Yes! Thanks for addressing this. Oddly, I was just thinking about this very thing last night. The cliché I’ve heard is “one ocean, many shores.”

One of the problems with this belief about belief systems is that it tends to discount humbler traditions, where the chief end is often healing/reintegration of tribe and individual, and success or happiness in this life is typicaly given priority over loftier goals and possible afterlife accomplishments.

#2 · Jeff G

15 December 2006

Along a similar vein, sociologist Peter Berger discusses the dichotomy of relativism vs. fundamentalism.

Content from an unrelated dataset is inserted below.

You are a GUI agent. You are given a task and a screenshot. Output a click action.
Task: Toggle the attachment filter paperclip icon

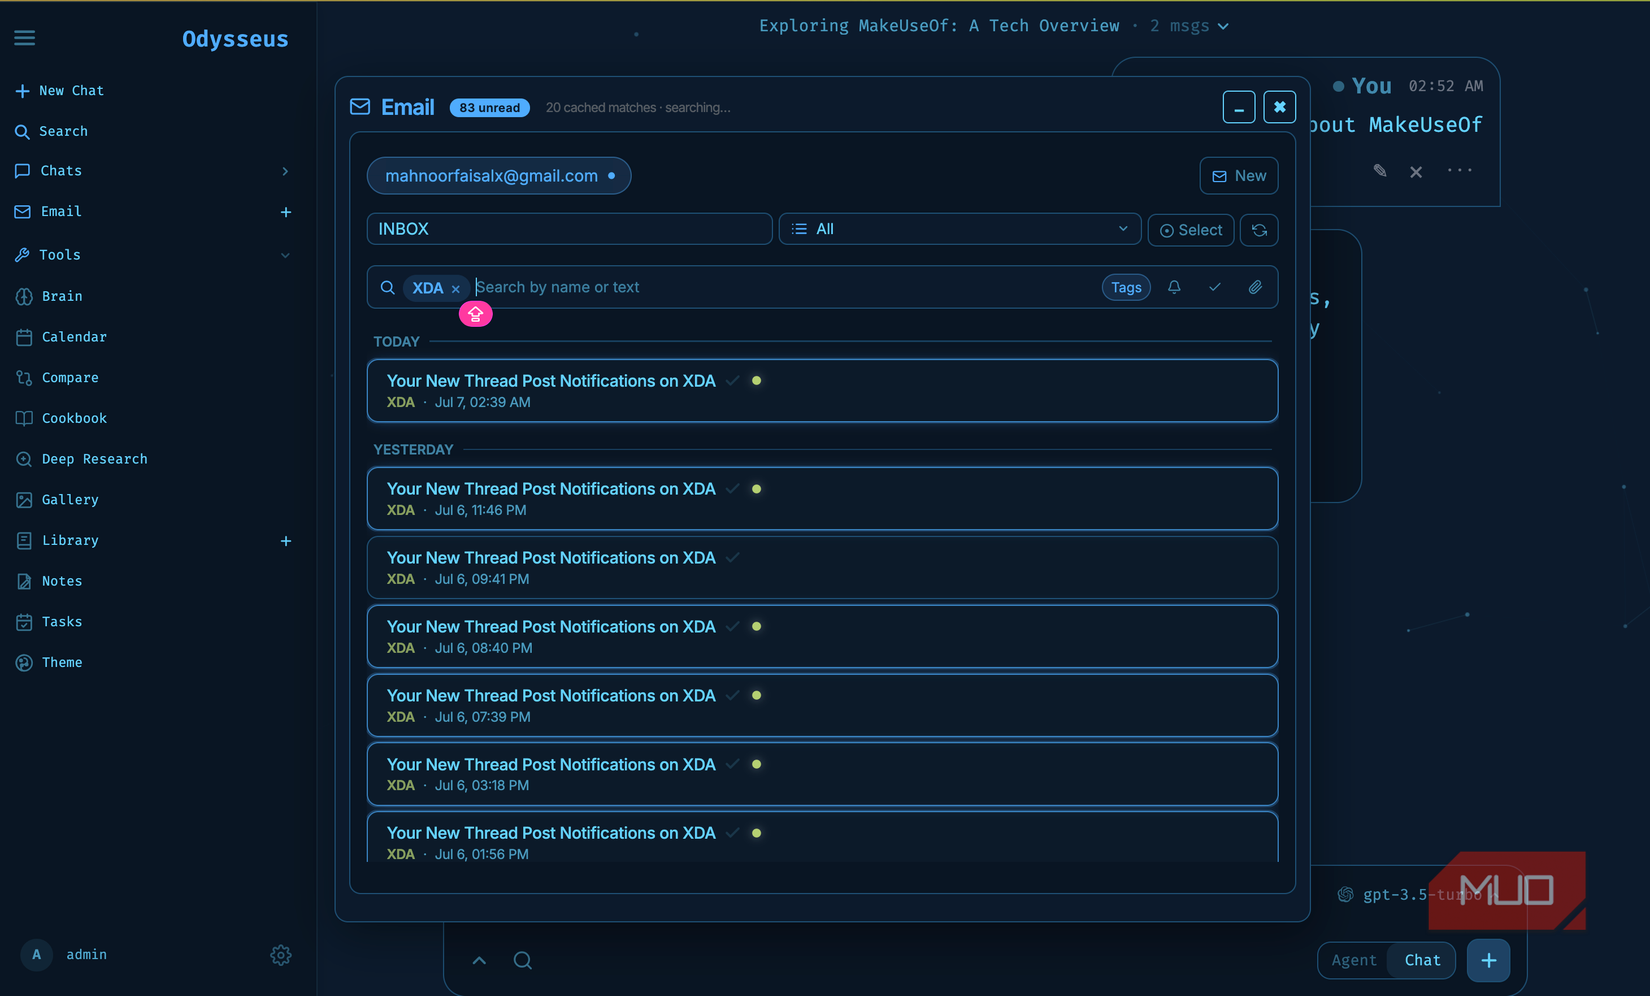[x=1255, y=288]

“My presupposition, again, is that both extremes are unacceptable: the relativist view that finally all religions are equally true (quite apart from theology, a philosophically untenable view); and the aggressive and intolerant fundamentalist claim to absolute truth (which even a modest acquaintance with historical scholarship about religion makes very hard to maintain). It is possible and desirable to stake out middle positions that use the resources available from within the major religious traditions. The traditions coming out of southern and eastern Asia—notably Hinduism, Buddhism and Confucianism—have never had much difficulty doing this theoretically (but which, by the way, did not stop them from being savagely intolerant in practice from time to time). The Abrahamic traditions emerging out of western Asia—Judaism, Christianity and Islam—have had greater difficulties.”


#3 · richard odabashian

28 May 2007

As long as people cherish their particular religous identities there is opportunity to forge differences. The idea of God or the “Spiritual” is often more seductive than the real work of actualizing the teachings, which requires some real sacrifice.